## Problem requirements
Gather every line of the records that contains the string "mail". Case counts, so uppercase and lowercase letters don't match each other.

## Extracted data
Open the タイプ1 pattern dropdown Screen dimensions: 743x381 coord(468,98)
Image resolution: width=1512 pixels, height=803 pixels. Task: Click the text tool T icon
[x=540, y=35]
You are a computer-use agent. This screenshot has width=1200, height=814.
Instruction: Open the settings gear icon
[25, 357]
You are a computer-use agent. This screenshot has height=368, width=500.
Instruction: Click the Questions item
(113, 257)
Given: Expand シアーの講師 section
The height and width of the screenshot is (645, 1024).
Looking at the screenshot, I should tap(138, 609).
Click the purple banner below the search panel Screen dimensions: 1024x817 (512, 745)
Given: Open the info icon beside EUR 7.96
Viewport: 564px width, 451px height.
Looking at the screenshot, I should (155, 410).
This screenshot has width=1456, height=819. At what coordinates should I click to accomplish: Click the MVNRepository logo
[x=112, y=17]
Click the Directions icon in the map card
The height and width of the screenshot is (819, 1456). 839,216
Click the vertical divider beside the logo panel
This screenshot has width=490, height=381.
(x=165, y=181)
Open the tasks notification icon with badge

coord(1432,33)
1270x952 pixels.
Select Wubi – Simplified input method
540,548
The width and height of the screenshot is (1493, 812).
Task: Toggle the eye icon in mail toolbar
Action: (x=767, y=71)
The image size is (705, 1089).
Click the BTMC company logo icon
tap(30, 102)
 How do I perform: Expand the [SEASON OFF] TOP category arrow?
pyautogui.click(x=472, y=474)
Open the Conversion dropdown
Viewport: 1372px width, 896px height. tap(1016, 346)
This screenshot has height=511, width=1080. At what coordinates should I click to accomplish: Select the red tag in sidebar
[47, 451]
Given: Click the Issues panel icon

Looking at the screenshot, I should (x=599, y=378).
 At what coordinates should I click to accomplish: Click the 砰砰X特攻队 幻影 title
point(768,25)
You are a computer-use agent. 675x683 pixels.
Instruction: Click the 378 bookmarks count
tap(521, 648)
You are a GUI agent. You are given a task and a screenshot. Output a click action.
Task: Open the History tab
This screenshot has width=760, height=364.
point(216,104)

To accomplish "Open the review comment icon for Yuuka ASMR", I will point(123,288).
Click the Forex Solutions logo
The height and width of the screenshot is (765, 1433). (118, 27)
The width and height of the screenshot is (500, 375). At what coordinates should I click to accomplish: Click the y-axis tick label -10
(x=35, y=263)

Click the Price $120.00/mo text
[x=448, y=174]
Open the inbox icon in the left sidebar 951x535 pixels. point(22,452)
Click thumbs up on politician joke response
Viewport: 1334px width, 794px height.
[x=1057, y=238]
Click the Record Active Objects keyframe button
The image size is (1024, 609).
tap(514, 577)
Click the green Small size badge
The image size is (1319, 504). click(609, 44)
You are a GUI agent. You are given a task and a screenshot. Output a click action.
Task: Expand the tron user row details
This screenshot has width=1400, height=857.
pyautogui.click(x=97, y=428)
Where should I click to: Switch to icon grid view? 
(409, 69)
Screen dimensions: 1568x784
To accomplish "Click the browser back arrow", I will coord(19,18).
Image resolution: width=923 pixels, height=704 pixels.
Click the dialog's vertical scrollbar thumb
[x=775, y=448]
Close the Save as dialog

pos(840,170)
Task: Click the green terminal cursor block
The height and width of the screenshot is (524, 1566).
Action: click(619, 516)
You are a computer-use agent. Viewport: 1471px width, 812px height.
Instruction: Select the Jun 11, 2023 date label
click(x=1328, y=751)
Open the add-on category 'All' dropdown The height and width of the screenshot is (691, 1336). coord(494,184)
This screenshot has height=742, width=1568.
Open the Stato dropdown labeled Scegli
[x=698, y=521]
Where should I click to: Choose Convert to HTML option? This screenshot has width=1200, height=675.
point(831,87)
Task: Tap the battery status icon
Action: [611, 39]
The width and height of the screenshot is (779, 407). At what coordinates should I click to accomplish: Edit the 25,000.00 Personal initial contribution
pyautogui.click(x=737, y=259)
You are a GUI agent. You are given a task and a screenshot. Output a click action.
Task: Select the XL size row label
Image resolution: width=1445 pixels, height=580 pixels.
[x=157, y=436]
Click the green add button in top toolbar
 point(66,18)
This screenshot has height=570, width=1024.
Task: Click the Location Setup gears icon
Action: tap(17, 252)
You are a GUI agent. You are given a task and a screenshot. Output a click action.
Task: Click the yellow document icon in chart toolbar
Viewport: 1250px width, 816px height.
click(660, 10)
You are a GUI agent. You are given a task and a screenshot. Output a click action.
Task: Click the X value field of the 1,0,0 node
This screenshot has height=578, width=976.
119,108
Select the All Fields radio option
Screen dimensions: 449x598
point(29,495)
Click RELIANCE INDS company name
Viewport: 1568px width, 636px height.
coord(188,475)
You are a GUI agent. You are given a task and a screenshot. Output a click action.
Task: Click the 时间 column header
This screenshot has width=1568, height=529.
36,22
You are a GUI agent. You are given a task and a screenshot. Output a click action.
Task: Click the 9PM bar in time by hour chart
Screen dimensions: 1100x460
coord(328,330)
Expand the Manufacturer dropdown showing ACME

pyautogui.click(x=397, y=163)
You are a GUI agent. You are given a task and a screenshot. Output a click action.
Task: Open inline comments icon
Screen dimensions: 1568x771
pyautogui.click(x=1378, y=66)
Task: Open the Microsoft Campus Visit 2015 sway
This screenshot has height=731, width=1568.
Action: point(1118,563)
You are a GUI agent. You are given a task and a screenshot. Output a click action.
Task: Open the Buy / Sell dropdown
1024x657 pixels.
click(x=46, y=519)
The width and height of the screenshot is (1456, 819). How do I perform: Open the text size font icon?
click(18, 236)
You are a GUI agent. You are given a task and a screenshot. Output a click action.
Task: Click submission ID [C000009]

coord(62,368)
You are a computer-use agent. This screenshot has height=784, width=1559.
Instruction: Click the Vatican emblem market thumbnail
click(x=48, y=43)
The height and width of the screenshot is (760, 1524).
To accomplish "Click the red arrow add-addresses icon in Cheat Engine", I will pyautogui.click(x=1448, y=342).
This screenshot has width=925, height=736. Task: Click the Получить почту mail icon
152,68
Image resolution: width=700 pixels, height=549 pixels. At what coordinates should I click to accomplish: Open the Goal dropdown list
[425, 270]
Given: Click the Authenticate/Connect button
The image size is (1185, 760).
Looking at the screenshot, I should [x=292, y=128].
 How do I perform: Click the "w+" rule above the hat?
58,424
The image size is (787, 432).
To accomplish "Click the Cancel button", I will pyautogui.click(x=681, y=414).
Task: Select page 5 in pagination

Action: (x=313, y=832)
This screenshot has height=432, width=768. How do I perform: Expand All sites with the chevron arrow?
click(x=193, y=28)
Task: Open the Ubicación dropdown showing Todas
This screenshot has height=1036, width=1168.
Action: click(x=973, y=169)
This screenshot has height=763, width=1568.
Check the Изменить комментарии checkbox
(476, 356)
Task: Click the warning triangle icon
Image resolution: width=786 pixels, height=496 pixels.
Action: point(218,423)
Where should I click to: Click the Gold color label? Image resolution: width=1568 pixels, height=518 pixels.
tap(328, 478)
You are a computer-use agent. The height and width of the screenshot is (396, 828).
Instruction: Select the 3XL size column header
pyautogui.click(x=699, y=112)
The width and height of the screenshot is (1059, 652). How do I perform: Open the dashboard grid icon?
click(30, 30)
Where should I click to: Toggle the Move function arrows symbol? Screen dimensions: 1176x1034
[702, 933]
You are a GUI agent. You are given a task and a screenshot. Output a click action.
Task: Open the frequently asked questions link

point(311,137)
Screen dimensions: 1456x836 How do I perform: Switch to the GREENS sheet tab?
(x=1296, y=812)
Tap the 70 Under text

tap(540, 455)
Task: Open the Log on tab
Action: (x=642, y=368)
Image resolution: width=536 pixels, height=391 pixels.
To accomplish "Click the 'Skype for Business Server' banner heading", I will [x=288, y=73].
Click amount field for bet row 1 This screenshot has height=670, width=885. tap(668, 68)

## Result of the task
Task: Toggle the eye icon in mail toolbar
This screenshot has width=925, height=736. Task: Click the Получить почту mail icon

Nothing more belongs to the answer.